### Required task
Locate every line in the items below that contains the word "Toggle", and copy each such line.

##############################

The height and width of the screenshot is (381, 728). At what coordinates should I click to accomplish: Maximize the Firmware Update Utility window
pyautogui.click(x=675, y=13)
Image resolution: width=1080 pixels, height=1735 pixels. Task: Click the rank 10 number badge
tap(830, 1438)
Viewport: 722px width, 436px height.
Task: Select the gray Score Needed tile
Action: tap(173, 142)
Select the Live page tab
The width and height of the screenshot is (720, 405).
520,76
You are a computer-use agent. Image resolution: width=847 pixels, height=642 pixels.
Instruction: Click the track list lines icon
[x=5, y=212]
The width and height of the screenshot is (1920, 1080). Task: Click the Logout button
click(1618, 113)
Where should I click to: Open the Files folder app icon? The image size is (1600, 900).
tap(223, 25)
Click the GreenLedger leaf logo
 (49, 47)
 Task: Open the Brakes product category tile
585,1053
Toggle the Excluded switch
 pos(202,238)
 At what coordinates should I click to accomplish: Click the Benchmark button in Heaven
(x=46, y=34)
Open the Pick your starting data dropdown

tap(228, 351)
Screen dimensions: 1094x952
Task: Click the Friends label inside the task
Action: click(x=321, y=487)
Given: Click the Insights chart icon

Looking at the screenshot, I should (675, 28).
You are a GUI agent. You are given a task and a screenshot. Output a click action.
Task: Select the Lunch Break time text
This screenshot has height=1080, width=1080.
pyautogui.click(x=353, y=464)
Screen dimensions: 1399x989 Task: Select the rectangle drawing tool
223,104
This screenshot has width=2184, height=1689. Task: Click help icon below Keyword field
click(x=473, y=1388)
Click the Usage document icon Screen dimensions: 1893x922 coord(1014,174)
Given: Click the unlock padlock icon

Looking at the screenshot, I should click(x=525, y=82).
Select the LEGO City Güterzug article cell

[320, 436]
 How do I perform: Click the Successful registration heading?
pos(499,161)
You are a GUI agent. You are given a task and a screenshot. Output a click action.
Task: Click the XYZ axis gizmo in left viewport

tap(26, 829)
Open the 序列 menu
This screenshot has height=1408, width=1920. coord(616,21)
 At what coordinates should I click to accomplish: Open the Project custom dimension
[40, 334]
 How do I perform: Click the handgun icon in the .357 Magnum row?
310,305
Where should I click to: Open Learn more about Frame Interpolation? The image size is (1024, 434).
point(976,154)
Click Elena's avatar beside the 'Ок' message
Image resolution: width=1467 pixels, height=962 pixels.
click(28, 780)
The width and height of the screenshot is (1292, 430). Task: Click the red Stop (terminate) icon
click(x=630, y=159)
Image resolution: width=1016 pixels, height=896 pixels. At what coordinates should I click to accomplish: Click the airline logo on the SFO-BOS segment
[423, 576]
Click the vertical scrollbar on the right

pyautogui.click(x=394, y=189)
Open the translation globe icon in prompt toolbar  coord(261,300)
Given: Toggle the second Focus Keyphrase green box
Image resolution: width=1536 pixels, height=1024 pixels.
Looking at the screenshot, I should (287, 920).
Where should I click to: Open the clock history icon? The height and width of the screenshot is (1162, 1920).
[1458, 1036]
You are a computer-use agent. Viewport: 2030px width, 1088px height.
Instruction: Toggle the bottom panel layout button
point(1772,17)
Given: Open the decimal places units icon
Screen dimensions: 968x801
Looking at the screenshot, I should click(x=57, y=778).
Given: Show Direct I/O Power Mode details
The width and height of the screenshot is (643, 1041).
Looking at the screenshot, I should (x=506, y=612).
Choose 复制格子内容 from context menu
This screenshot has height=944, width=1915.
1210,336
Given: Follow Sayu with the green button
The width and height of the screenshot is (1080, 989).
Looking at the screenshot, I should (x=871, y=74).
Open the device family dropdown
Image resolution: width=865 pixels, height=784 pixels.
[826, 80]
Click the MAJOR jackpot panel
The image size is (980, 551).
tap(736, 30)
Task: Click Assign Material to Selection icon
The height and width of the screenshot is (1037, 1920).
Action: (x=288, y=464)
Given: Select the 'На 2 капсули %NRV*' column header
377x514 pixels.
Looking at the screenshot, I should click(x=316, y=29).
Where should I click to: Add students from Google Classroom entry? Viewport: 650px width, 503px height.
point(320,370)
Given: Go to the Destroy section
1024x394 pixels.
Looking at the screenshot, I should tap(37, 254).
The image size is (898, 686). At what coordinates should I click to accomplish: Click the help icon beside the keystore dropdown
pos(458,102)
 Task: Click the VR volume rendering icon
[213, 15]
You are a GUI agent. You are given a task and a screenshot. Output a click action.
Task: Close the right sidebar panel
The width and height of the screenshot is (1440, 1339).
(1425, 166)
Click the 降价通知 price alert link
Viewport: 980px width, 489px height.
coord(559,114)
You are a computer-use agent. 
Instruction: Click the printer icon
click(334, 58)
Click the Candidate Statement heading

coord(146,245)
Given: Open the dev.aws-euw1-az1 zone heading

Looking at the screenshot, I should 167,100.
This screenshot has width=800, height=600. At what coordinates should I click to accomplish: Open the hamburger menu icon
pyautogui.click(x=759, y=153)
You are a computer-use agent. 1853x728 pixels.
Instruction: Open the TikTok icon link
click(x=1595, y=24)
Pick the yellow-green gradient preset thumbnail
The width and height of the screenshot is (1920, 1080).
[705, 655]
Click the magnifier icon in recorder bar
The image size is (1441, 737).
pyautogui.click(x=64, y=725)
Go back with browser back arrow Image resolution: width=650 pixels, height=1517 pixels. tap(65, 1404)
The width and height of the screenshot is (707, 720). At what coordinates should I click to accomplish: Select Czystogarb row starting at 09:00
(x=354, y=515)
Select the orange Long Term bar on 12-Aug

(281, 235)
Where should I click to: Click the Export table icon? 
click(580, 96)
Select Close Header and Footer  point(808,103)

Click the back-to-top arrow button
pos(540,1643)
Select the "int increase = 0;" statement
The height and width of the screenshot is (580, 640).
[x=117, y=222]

##############################

### Solution to the problem
Toggle the Excluded switch
Given: Toggle the second Focus Keyphrase green box
Instruction: Toggle the bottom panel layout button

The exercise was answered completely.